Skateistan: 100 Top NGOs

I was listening to a story this morning on the radio about Maria Toorpakai, a young women in Pakistan who had a talent for the game Squash. She showed so much interest in the sport that her parents allowed her to pose as a boy to participate at a local club. When she was no longer able to hide her gender, she left Pakistan for Canada. A touching story with a happy ending. 

Skateistan, Afghanistan’s first and only skateboard school is no stranger to awards and accolades.  Recently they were ranked amongst a short list off the top 100 Non-Governmental Organizations. As one could expect the list is filled with many groups working on big important issues. The impact that Skateistan can achieve may on the surface seem minimal, though as most of us who have had skateboarding in our lives know, it has saved some of us from an otherwise mundane existence.
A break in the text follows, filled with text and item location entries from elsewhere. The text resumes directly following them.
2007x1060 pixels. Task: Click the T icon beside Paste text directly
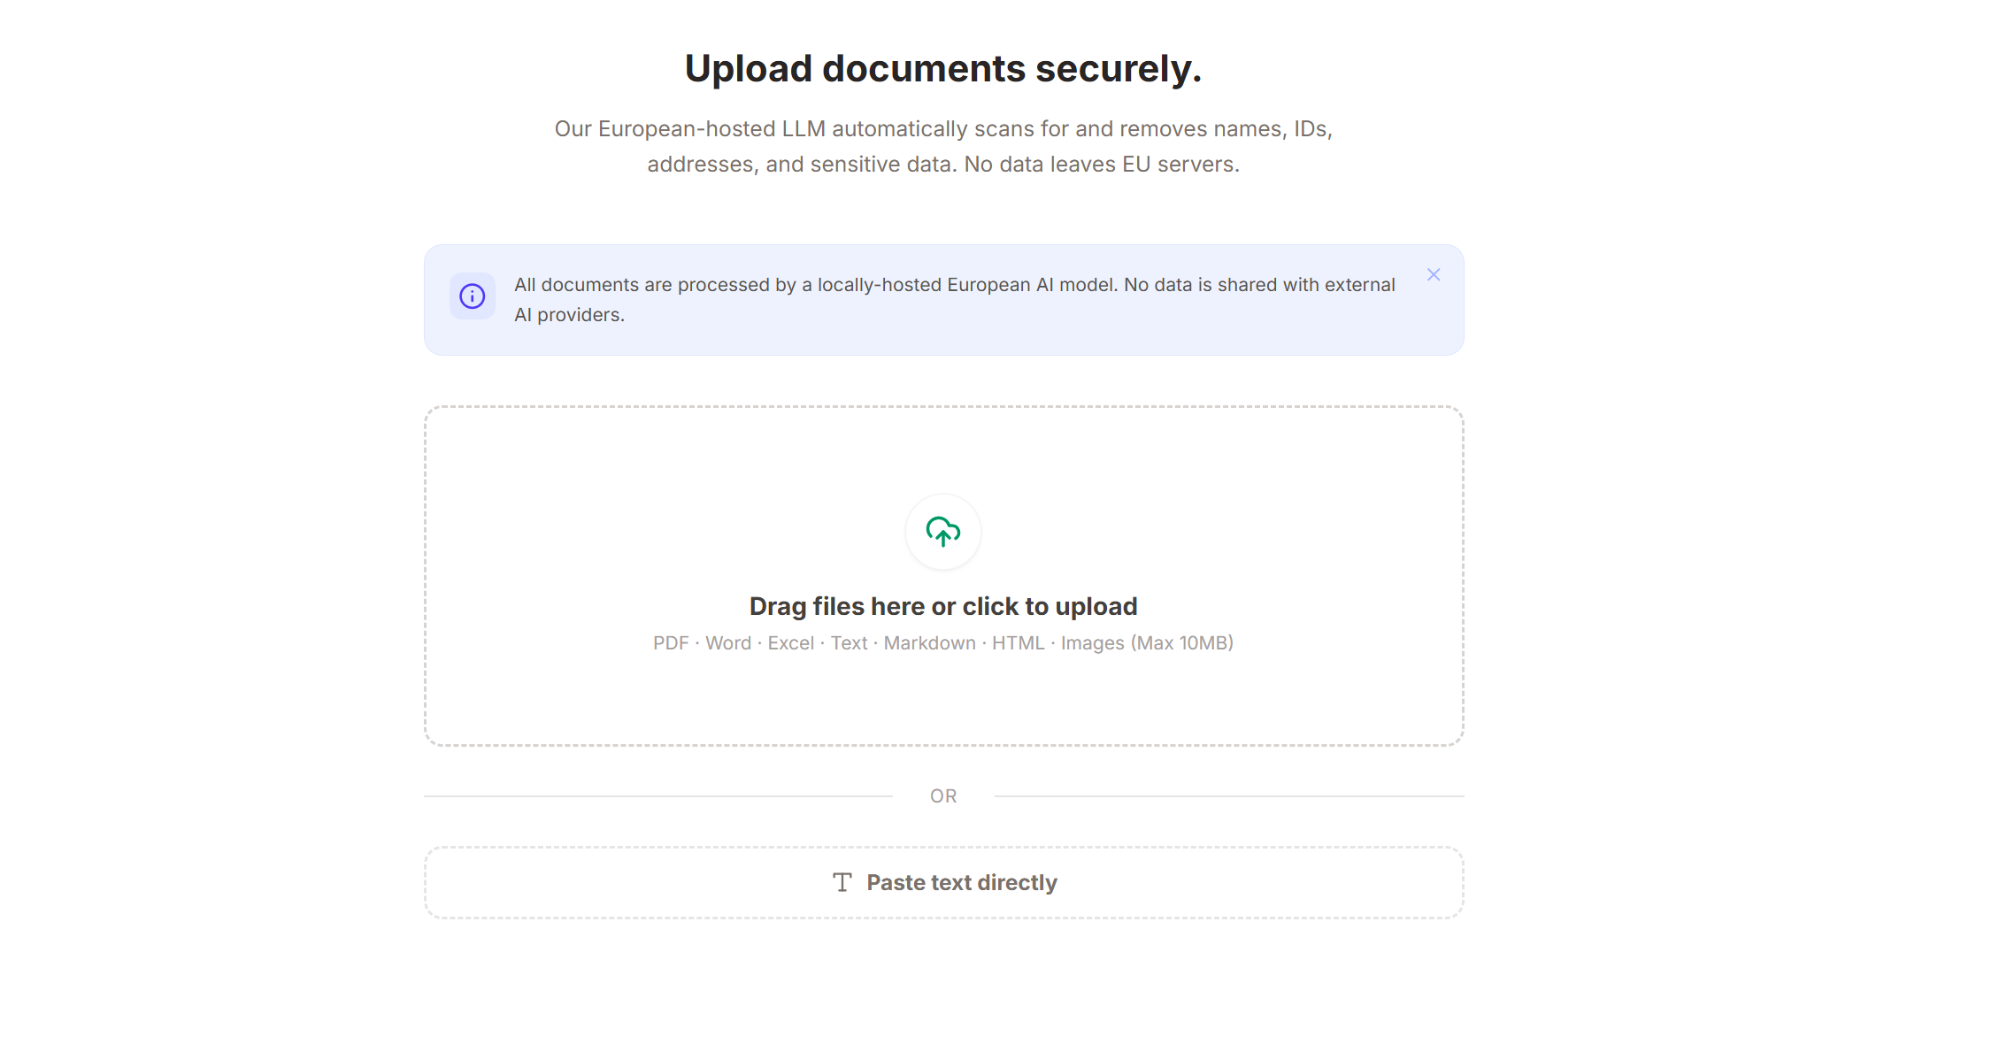tap(842, 881)
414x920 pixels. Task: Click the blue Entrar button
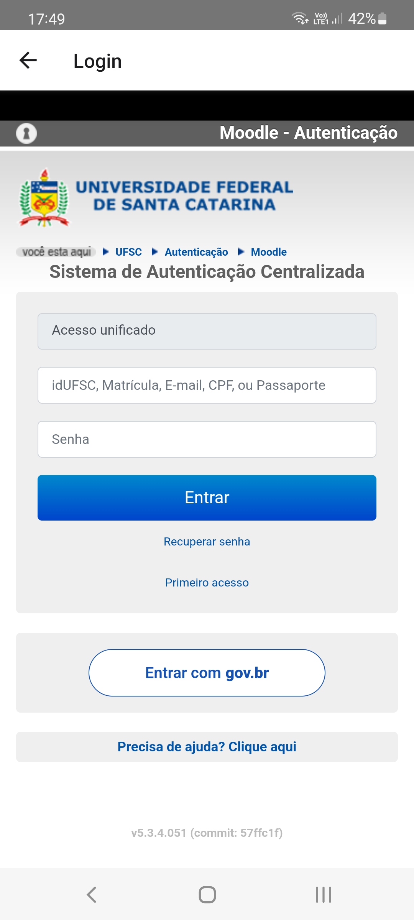pos(207,498)
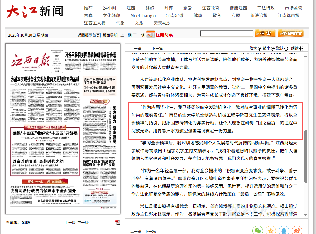This screenshot has width=316, height=234.
Task: Open 版面导航 page navigation
Action: [110, 35]
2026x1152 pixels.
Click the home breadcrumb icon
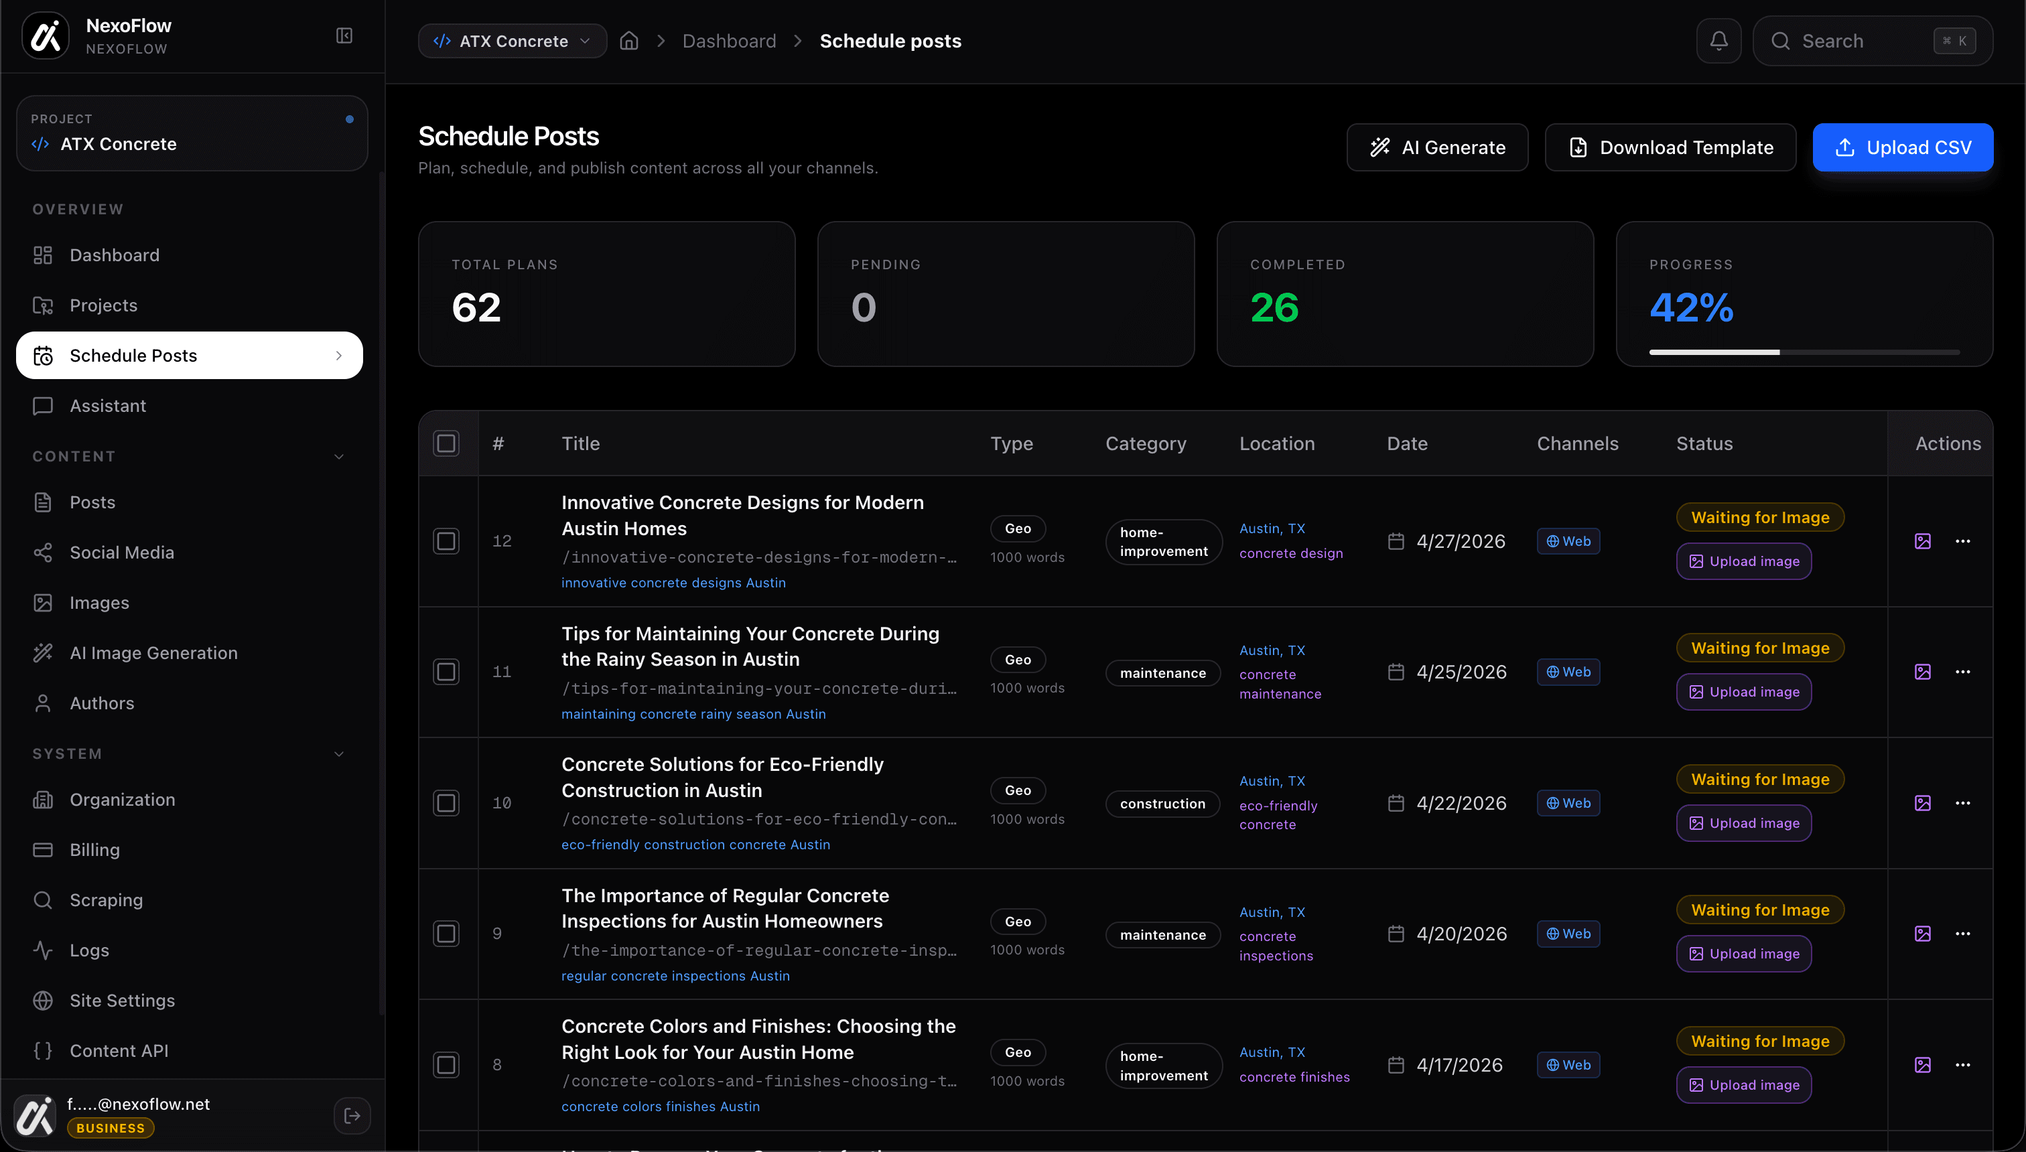(x=629, y=40)
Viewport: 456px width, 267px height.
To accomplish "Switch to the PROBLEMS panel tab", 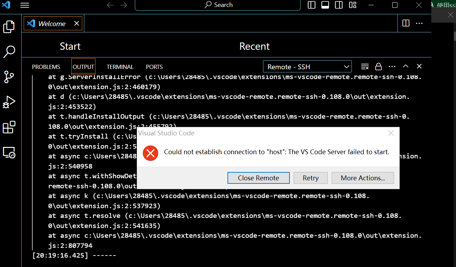I will tap(46, 67).
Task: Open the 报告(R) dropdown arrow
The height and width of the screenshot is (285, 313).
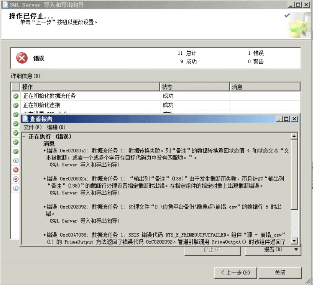Action: pos(296,249)
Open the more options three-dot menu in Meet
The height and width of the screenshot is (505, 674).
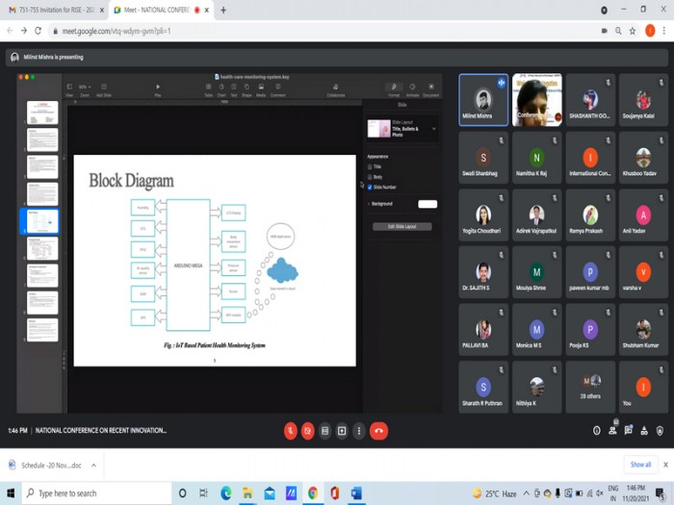tap(359, 431)
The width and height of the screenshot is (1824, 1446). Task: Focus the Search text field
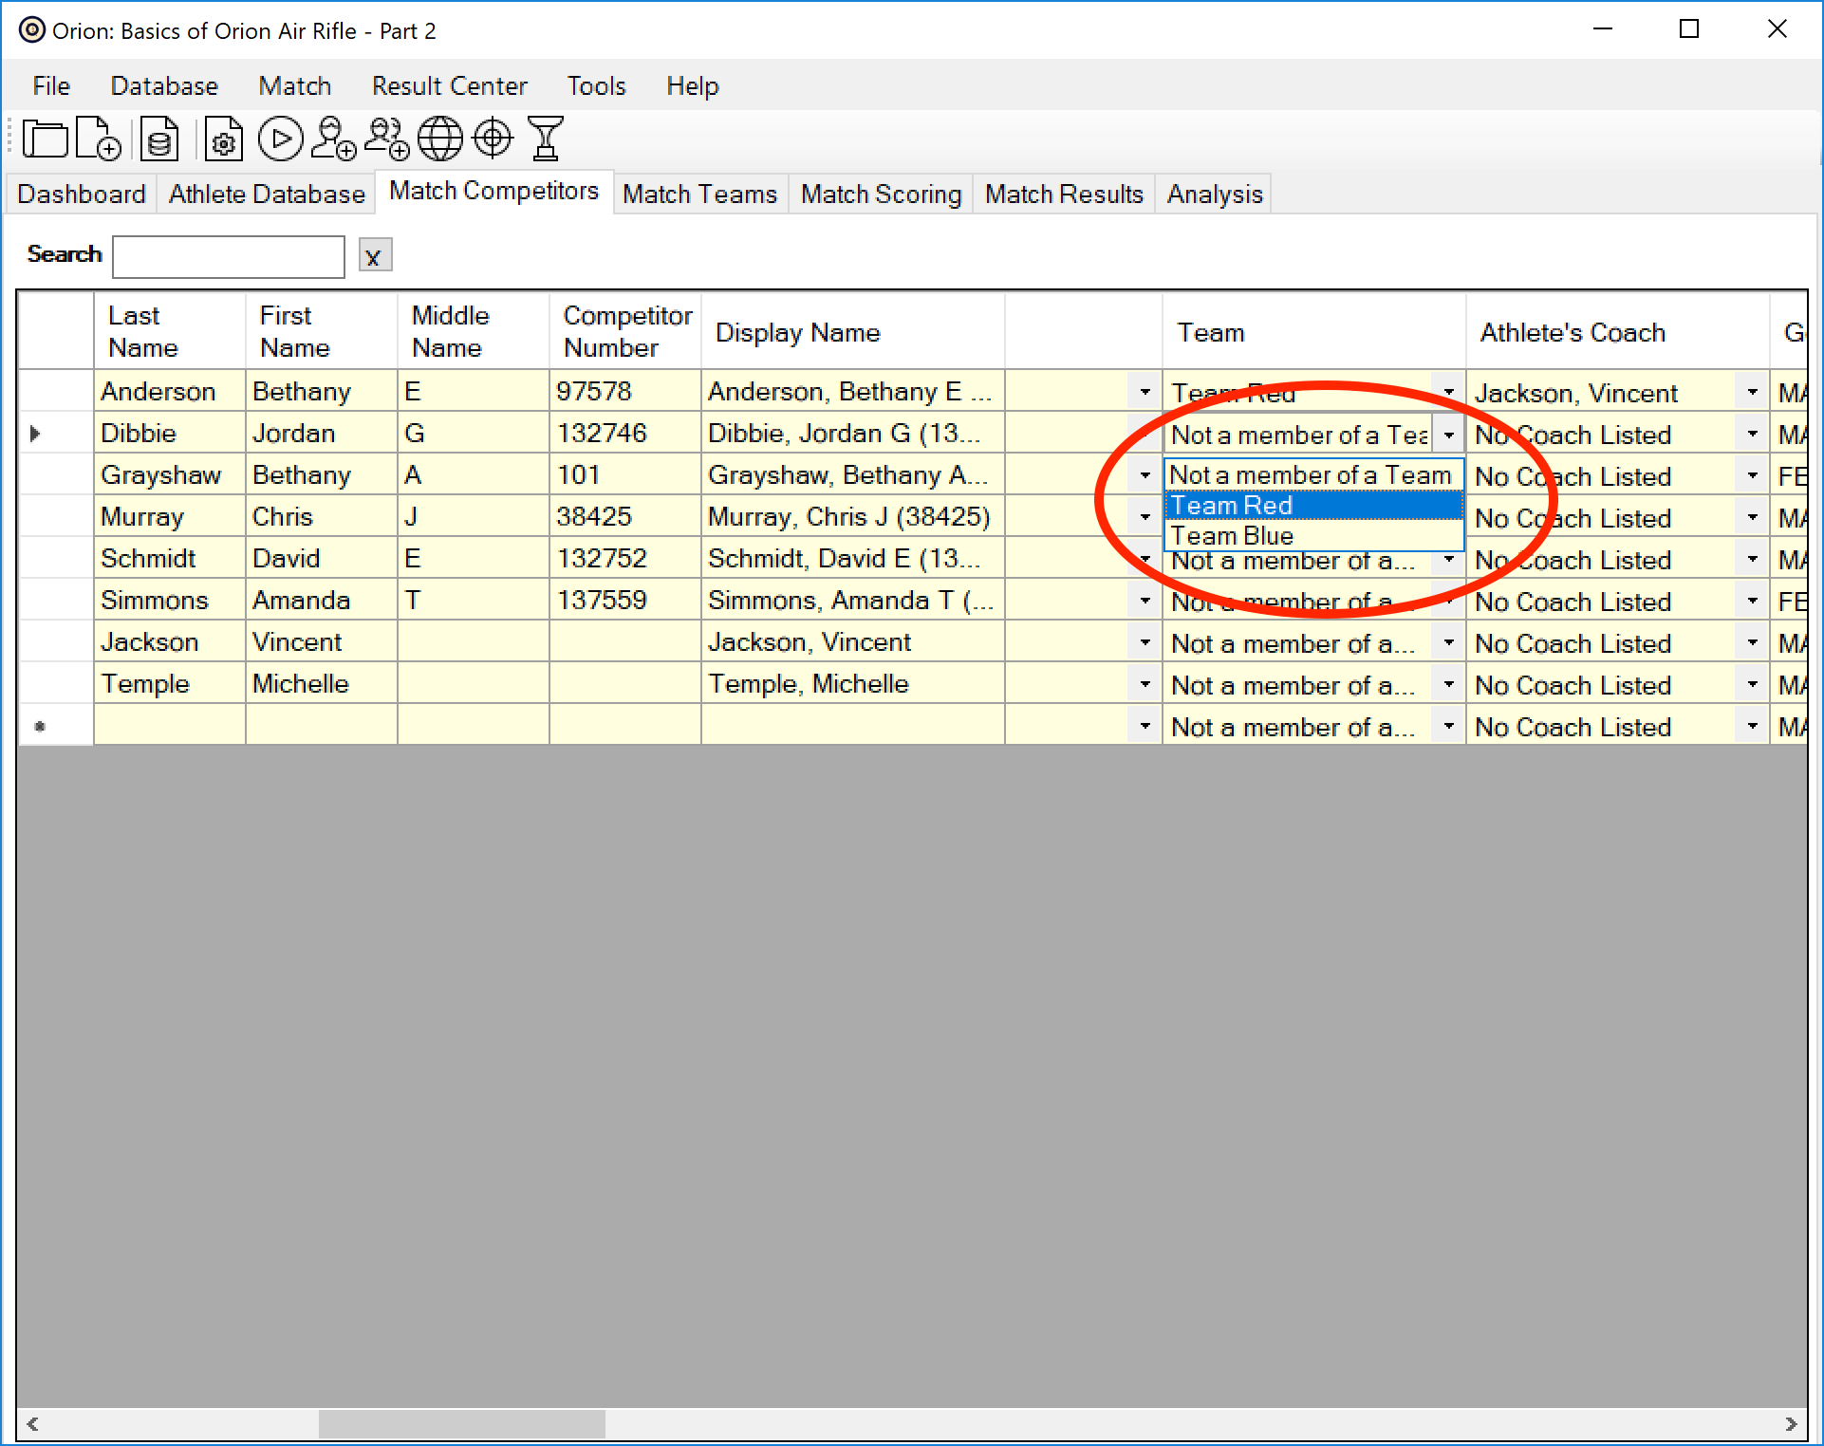click(228, 256)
Skateistan Mazar-e-SharifSkateistan has focused its efforts on making a societal change. IOU Ramps just finished up work on a new facility in Mazar-e-Sharif in the north of Afghanistan. This spreads the reach of an organization that looks at the role of women and the youth population wholly different then much of the NGO world. Rather then simply make a place where children will get an education and move on, they have created a facility that allows youth to re-contextuallize their lives in their country. The mundane and fatalism they are born into has a chance to shed, by an unlikely toy on four wheels.

The double standards that envelop girls and sports in the region, somehow skipped over the skateboard. So while the Pakistani Squash player Maria Toorpakai may not have had a choice but to leave her country; the young women and girls of Skateistan are staying, working towards a new Afghanistan.